- Rancho Los Tularcitos Location of Santa Clara County, Californiay
- Coordinates: 37°27′36″N 121°54′0″W﻿ / ﻿37.46000°N 121.90000°W
- Country: United States
- State: California
- Settled: 1821

Area
- • Total: 4,394 acres (1,778 ha)

= Rancho Los Tularcitos =

Mexican land grant in California

Rancho Los Tularcitos was a 4394 acre Spanish land concession in present day Santa Clara County, California given in 1821 to José Loreto Higuera by the last Spanish governor of Alta California, Pablo Vicente de Solá. The land grant was confirmed by Mexican Governor Juan Alvarado in 1839. The name means "place of the little Tule thickets". The rancho, in what is today central and northern Milpitas, extended from the confluence of Calera and Penitencia Creeks in the northwest to a large live oak tree that marked its southeastern corner. South of Rancho Los Tularcitos was the land of the Pueblo of San José.

==History==
Ygnacio Anastacio Higuera (1753–1805) came to California with the De Anza Expedition of 1776. Along the way, Ygnacio Higuera married Maria Micaela Bojorquez (1762–1794). Ygnacio Higuera was a soldier at the Presidio of San Francisco. He moved to the Pueblo of San José, and was killed in 1805. Ygnacio's son, Jose Loreto Higuera (1778–1845), married Maria Pilar Sanchez (1778–1811) in 1794. After she died, José Higuera married Ramona Bernal (1794–1831) in 1813.
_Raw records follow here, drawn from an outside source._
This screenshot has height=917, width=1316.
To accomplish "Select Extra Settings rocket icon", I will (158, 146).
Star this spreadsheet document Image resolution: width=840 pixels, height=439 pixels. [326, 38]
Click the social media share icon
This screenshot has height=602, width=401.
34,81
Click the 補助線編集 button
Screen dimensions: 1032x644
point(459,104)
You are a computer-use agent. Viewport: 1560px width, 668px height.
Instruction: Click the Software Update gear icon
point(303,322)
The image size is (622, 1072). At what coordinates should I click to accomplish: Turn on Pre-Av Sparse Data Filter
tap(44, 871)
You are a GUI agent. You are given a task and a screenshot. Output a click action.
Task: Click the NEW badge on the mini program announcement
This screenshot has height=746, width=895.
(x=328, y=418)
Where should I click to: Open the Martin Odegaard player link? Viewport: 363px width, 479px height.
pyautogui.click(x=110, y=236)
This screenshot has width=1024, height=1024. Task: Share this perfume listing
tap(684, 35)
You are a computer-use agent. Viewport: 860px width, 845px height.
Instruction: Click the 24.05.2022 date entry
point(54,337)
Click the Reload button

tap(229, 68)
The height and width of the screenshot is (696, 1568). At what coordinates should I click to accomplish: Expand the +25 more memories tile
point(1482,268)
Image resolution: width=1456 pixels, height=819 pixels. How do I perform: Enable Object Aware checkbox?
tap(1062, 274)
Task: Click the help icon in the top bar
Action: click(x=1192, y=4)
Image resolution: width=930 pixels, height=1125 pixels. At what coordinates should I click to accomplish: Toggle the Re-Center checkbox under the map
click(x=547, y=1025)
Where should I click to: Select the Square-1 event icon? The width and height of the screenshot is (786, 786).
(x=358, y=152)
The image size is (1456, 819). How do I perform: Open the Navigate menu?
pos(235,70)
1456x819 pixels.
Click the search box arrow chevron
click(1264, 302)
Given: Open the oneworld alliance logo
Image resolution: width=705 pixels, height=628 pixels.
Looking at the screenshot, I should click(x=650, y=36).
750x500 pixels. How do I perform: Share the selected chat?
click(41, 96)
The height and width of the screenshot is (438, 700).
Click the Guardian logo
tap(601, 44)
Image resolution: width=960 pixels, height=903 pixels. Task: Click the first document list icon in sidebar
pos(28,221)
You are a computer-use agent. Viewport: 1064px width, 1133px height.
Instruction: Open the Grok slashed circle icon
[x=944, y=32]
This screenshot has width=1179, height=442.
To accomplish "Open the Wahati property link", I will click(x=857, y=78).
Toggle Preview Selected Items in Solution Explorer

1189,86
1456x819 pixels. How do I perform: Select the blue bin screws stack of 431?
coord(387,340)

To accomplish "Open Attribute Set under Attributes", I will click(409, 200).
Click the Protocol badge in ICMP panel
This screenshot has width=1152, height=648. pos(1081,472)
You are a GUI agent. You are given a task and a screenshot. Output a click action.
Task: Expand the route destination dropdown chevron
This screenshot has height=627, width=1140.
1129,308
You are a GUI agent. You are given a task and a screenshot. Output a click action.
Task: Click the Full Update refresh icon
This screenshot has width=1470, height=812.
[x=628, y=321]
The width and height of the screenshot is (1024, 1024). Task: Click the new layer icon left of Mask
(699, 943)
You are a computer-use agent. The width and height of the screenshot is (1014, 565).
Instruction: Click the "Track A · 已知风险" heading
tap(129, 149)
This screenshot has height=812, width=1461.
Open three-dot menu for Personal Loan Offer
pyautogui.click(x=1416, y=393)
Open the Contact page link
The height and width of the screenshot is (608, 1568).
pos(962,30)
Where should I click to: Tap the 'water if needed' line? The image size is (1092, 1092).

Between 1817 and 1822, Spanish Governor Sola made several land grants, and José Loreto Higuera was awarded Rancho Los Tularcitos in 1821. José Higuera married Ramona Garcia (1812 - ) in 1832. In 1836 José Loreto Higuera's son, Fulgencio Higuera, was the grantee of Rancho Agua Caliente. In 1843, his son Valentin Higuera was the grantee of Rancho Pescadero. The Rancho Los Tularcitos land grant to Jose Higuera was confirmed by Mexican Governor Alvarado in 1839.

With the cession of California to the United States following the Mexican-American War, the 1848 Treaty of Guadalupe Hidalgo provided that the land grants would be honored. As required by the Land Act of 1851, a claim for Rancho Los Tularcitos was filed with the Public Land Commission in 1852, and the grant patented to Antonia Higuera et al., the heirs of Jose Higuera in 1870.

The beginning of the break-up of the rancho is said to have begun with the land given to José Loreto Higuera's grand daughter, daughter of Valentin Higuera, Maria Margarita Higuera, when she married Nicolas Chavarria. Henry Curtner purchased Rancho Tularcitos in 1868.

==Historic sites of the Rancho==
- José Higuera Adobe. Soon after being given the land, José Higuera built a one story adobe for what would be, his fourteen children from three marriages.